▶
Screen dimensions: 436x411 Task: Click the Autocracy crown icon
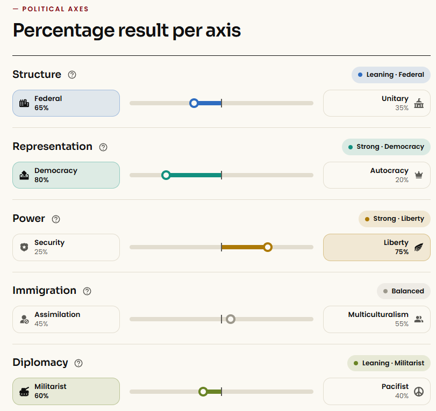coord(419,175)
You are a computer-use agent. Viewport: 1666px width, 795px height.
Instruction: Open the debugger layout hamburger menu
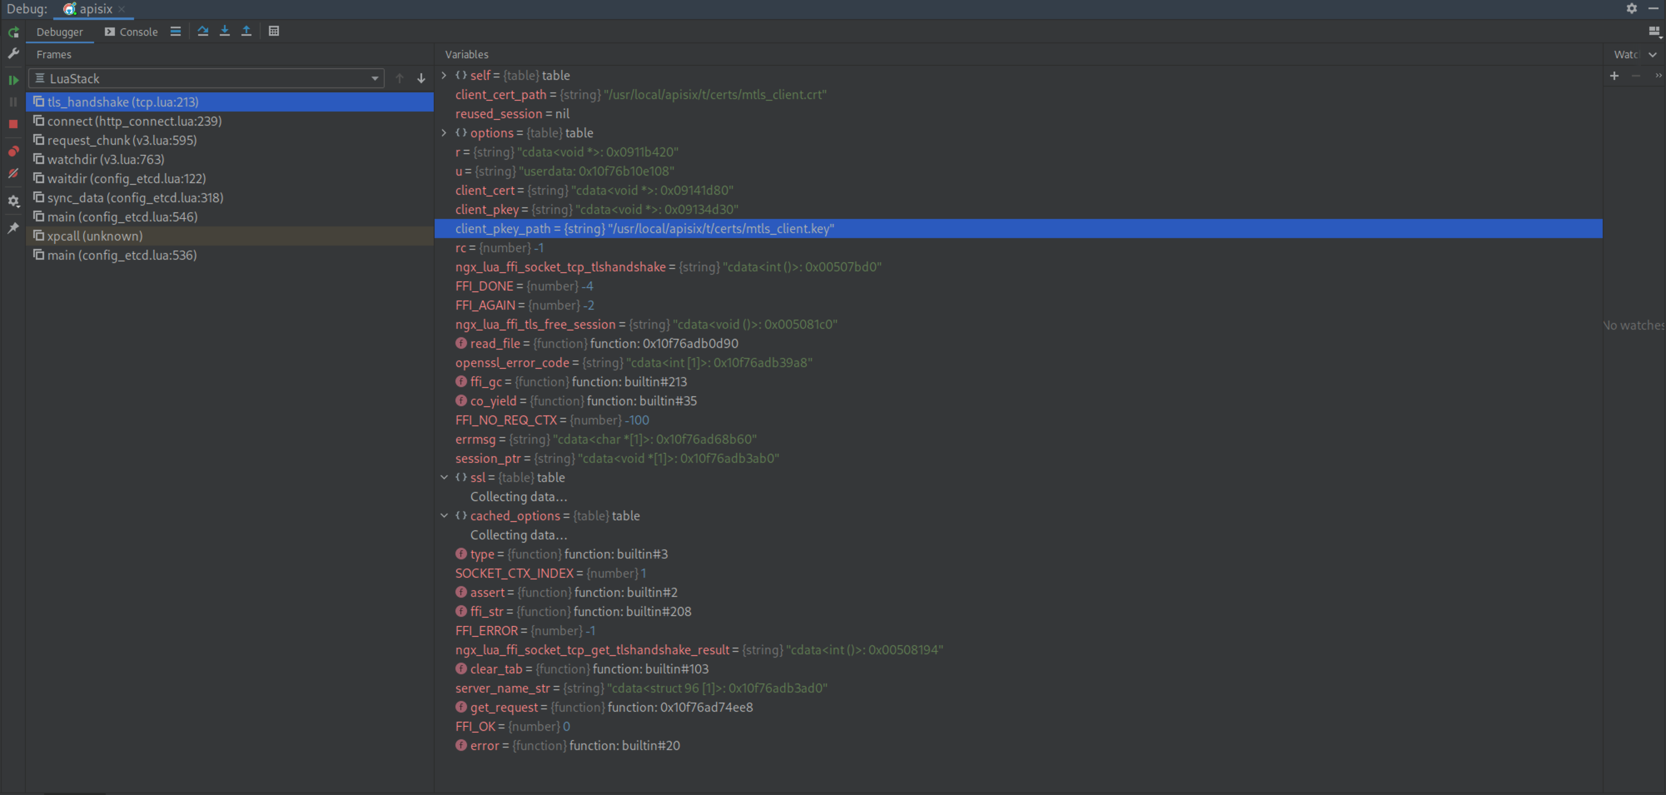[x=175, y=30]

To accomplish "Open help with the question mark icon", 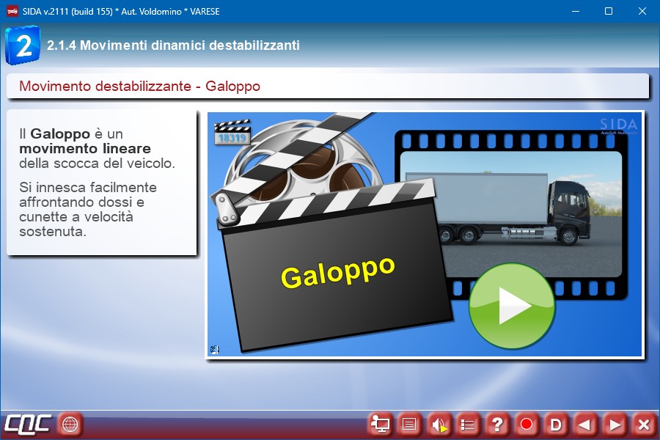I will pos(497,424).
◀
▶
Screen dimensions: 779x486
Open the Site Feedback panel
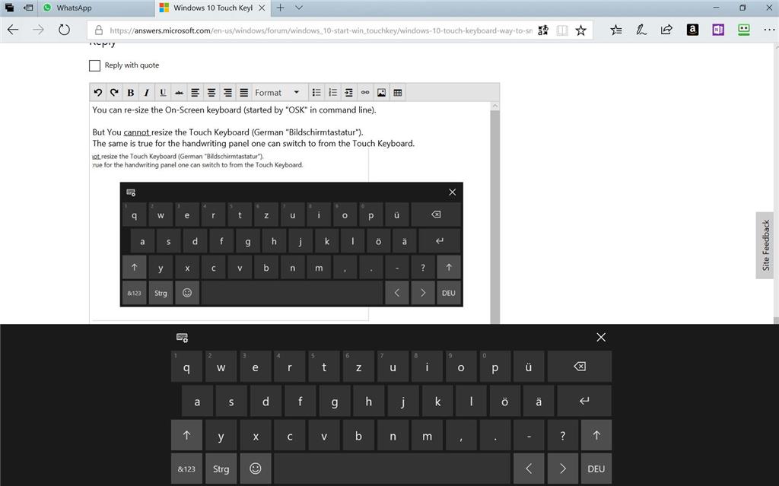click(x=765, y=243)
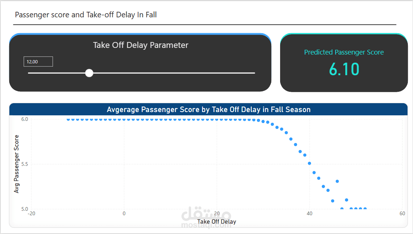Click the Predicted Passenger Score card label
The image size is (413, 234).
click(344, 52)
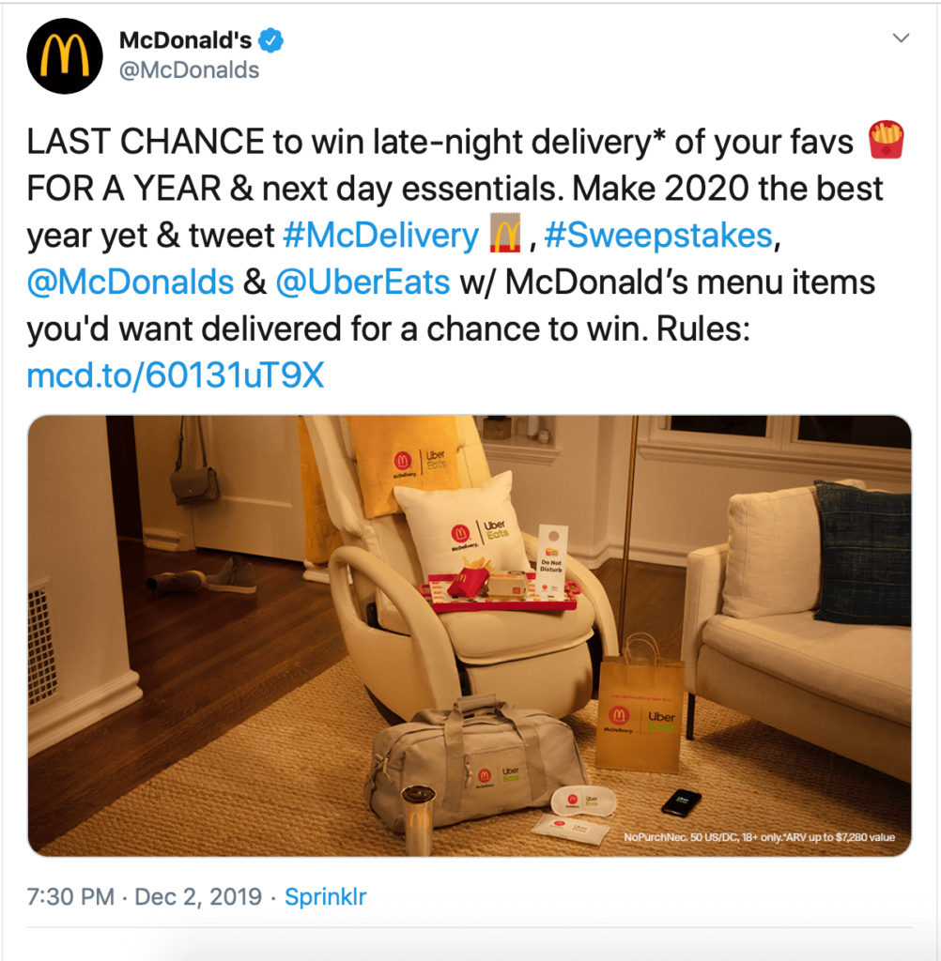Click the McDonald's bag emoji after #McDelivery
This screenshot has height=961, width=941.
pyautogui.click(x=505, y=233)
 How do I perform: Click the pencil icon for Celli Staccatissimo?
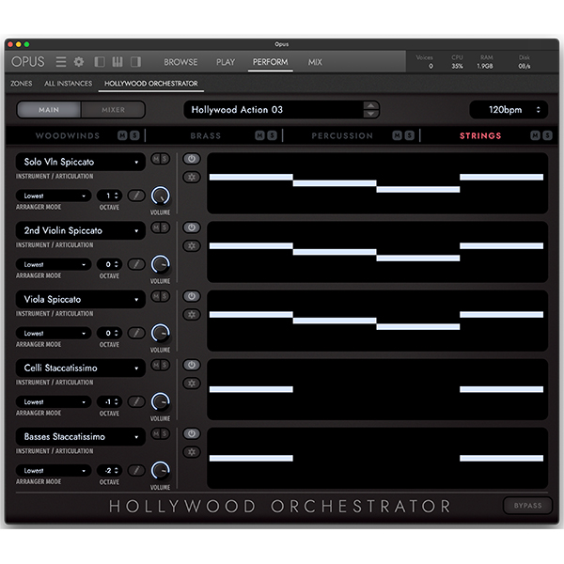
◀
任务目标
从上面清单中含有“Screen dimensions: 779x486”的那一行起，一直到含有“How do I perform: Click”的那一行止，原样复述这些行，首尾两行都要包括。答案中不要放入图片。

作答内容
Screen dimensions: 779x486
Open the Site Feedback panel
click(x=765, y=243)
Click the Predicted Passenger Score card label
The image size is (413, 234).
click(344, 52)
Click the McDonald's bag emoji after #McDelivery
This screenshot has height=961, width=941.
pyautogui.click(x=505, y=233)
 How do I perform: Click the pencil icon for Celli Staccatissimo?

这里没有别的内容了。